Avatar is a film that argues that human beings are mortally evil and inescapably isolated. It claims that the only moral solution to which is to betray one’s own kind and convert to being a member giant blue alien species isn’t so damned. In spite of this overtly pessimistic and cynical worldview, it is seen as a utopian fantasy film. It was so popular that it was the first film to gross more than two billion dollars, and unbelievably there are three sequals in the works.
My question is this: how is this possible? What desire does this pessimistic, anti-humanistic film fulfil? Why is it that it caused depression in fans , who perceived the world it presented as paradise? The answer can only be that our culture believes that humanity is fundamentally incapable of achieving happiness. Not by accident, not because of political difficulties, but a priori. Avatar is not just a terrible film, it is concrete proof of european nihilism.
It’s important to recognise that the message of Avatar is not that of Pocahontas, although the plot comparision is just and hilarious. In Pocahontas, John Smith is taught to be one with nature by native americans. The difference between the opposition of western civilisation to native americans and that between humans and the Nierti is simple. Westerners and native americans are of the same species. John Smith is taught to fulfil his truly human potential, a potential that was always ready to be actualised. Jake Sully, on the contrary is, as human, incapable of achieving the togetherness, immortality, and oneness with nature of the Na’Vi as he does not possess the necessary organ: a USB cable plugged into his nervous system.

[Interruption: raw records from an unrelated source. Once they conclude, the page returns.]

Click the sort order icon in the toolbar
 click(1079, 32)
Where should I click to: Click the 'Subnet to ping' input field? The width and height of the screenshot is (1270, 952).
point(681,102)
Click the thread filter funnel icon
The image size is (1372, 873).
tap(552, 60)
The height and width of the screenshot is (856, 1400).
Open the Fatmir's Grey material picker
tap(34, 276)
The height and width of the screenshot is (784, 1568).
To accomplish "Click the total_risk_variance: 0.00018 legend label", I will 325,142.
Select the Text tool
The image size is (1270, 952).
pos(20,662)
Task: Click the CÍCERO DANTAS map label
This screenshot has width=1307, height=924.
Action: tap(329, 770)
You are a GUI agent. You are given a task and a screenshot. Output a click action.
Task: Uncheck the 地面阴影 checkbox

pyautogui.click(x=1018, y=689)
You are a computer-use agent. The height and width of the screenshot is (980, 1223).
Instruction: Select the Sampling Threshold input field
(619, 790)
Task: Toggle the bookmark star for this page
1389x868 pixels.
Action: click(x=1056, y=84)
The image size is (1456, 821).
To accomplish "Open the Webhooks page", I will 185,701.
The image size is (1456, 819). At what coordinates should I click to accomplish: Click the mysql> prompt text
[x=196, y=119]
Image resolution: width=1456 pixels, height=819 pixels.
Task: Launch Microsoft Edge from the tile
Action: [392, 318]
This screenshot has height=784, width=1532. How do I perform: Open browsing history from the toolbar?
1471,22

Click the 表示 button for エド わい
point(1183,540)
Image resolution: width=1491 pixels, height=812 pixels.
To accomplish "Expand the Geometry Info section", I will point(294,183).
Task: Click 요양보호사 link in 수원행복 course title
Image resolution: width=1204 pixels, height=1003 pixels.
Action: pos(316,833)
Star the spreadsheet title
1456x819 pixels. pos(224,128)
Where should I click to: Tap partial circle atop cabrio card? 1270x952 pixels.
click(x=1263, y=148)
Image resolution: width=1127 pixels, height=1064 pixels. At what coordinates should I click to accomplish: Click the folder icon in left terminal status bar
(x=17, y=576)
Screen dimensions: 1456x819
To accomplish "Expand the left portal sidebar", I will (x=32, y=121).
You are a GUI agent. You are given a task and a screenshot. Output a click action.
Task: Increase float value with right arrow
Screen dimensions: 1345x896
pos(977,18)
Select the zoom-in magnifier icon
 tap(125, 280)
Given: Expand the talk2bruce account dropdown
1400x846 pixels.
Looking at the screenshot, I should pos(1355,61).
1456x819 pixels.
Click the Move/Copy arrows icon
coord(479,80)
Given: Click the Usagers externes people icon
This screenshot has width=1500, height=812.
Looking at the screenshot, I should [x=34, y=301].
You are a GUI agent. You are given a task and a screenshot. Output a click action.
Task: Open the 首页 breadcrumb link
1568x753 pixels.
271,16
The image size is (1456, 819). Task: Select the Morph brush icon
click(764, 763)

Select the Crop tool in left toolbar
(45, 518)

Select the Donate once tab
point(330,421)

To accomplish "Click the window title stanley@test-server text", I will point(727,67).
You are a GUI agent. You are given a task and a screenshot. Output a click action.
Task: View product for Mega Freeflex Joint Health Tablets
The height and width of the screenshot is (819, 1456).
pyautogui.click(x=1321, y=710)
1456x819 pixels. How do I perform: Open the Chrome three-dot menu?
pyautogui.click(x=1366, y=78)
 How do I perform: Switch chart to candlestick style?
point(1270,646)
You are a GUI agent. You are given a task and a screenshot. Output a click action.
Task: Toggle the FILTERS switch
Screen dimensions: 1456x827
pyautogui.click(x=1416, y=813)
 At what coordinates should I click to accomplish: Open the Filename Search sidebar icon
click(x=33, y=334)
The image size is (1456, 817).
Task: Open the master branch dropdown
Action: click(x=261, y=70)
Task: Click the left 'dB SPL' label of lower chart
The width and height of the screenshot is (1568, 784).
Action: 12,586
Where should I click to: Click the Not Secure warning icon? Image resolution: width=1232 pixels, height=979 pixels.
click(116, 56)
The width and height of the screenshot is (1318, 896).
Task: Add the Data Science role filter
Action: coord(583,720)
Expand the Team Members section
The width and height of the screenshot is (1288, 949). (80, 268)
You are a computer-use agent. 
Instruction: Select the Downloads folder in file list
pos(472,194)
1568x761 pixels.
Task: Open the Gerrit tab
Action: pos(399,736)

Humans in Avatar lack the necessary biological properties to achieve oneness with nature. They are irredeemably evil capitalist exploiters of nature. Jake Sully only achieves this by being becoming his Na’Vi avatar. He overcomes the limitations of humanity, becoming something greater.
Avatar is a reflection of how the nihilistic westerner sees itself. It is a mirror. We see ourselves as isolated from each other, isolated from nature, and isolated from God. We are isolated from God because neither he nor the afterlife exist. We are isolated from nature because it lacks our intelligence and creative power, it is just fuel for our exploits. We are isolated from each other because we are all individuals, social atoms. As individual, independant subjects, we are all ultimately alone.
That this is a well-seated belief of our culture is the only explanation for a biological USB cable in a terrible film to seem like a good thing. The Na’Vi gain an afterlife by plugging their USB cable into a massive tree that is a harddrive. They are one with nature by plugging into trees and animals, gaining a genuine, physical connectedness that allows true communication. They are one with each other in the same way.
The basic presupposition of Avatar is a materialistic solipsism. Solipsism is a philosophical doctrine that states that the only thing I know is that I exist. This is because while I have an absolute intuition of my existence in self-consciousness, I have no such intuition of anything else. I don’t really know that the world exists, that God exists, or that other people exists. This is materialistic in Avatar because it is conceived, not as the independent substantiality of a spiritual substance, but as a lack of physical properties. Human social cognition is only an illusory attempt to bridge the gap between individuals. Love does not present a real connection between partners, but the Na’Vi USB cable does. It provides a physical link between beings in a way that language and emotion never could.
This is fundamentally nihilistic, a symptom our culture’s complete misunderstanding of the nature of the human being. Phenomenology is one discipline in the 20th Century that has vehemently argued against this misunderstanding. Whilst typically atheistic, it forces us to turn to our experience to recognise that (among other things) human beings are fundamentally bound up with each other, implicated in each other, and gain a sense of self only because there are others.
The most famous example of this argument is Sartre’s “look”. Sartre talks about a voyeur watching a couple have sex through the keyhole of a door. One presumes this is from experience. Whilst watching the couple, the gazer has no sense of self. His consciousness is soley the consciousness of what he is seeing. He only gains self-consciousness when someone comes down the corridor and sees what he is doing, at this point the gazer feels shame.
The claim here is that the only reason that recognition of oneself in the other could bring one to self-consciousness in shame is because we are implicated with each other at a fundamental level. If we were truly social atoms, no other could ever have such an effect on us.
The success of Avatar is predicated on the inability of the westerner to believe in what it is: a social being. It is an indication of a sense of isolation and quiet despair in our time. The only good that comes of it is that it is a case in point for the need for phenomenology.